What is needed: Reproduce the three items below word for word, omitting the pictures.
>> START
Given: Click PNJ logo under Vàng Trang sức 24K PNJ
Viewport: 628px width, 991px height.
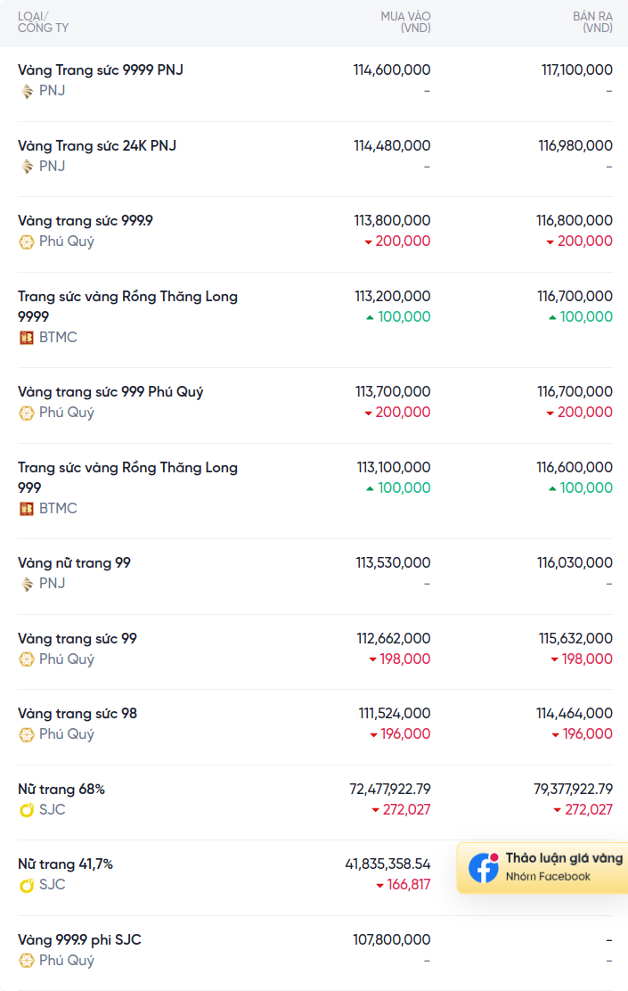Looking at the screenshot, I should [x=27, y=167].
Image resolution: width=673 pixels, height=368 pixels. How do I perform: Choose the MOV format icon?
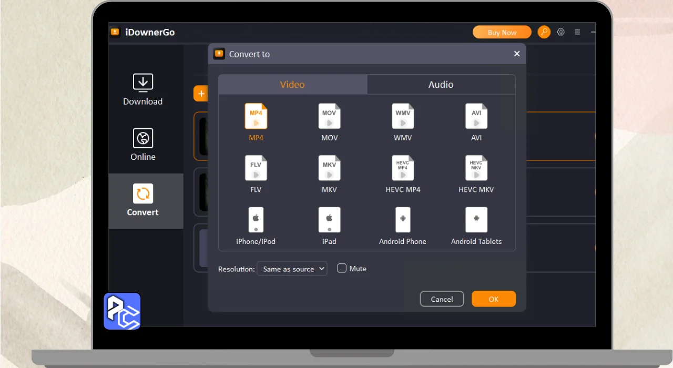329,117
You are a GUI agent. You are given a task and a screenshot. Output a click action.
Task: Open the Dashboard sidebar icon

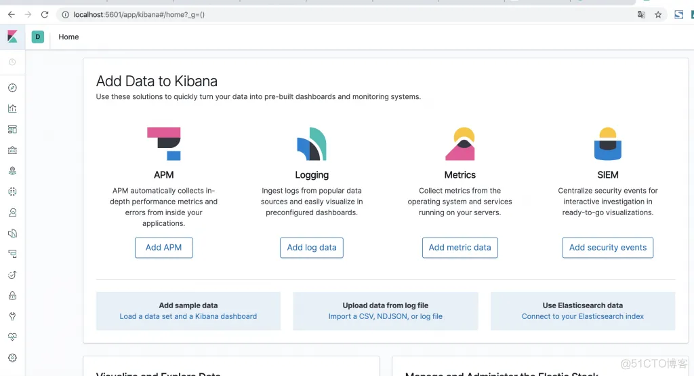tap(12, 129)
>> END
Exercise solution:
Given: Click PNJ logo under Vàng Trang sức 24K PNJ
Viewport: 628px width, 991px height.
Looking at the screenshot, I should [x=27, y=167].
Image resolution: width=673 pixels, height=368 pixels. How do I perform: Choose the MOV format icon?
329,117
You are a GUI agent. You are given a task and a screenshot. Output a click action.
Task: Open the Dashboard sidebar icon

tap(12, 129)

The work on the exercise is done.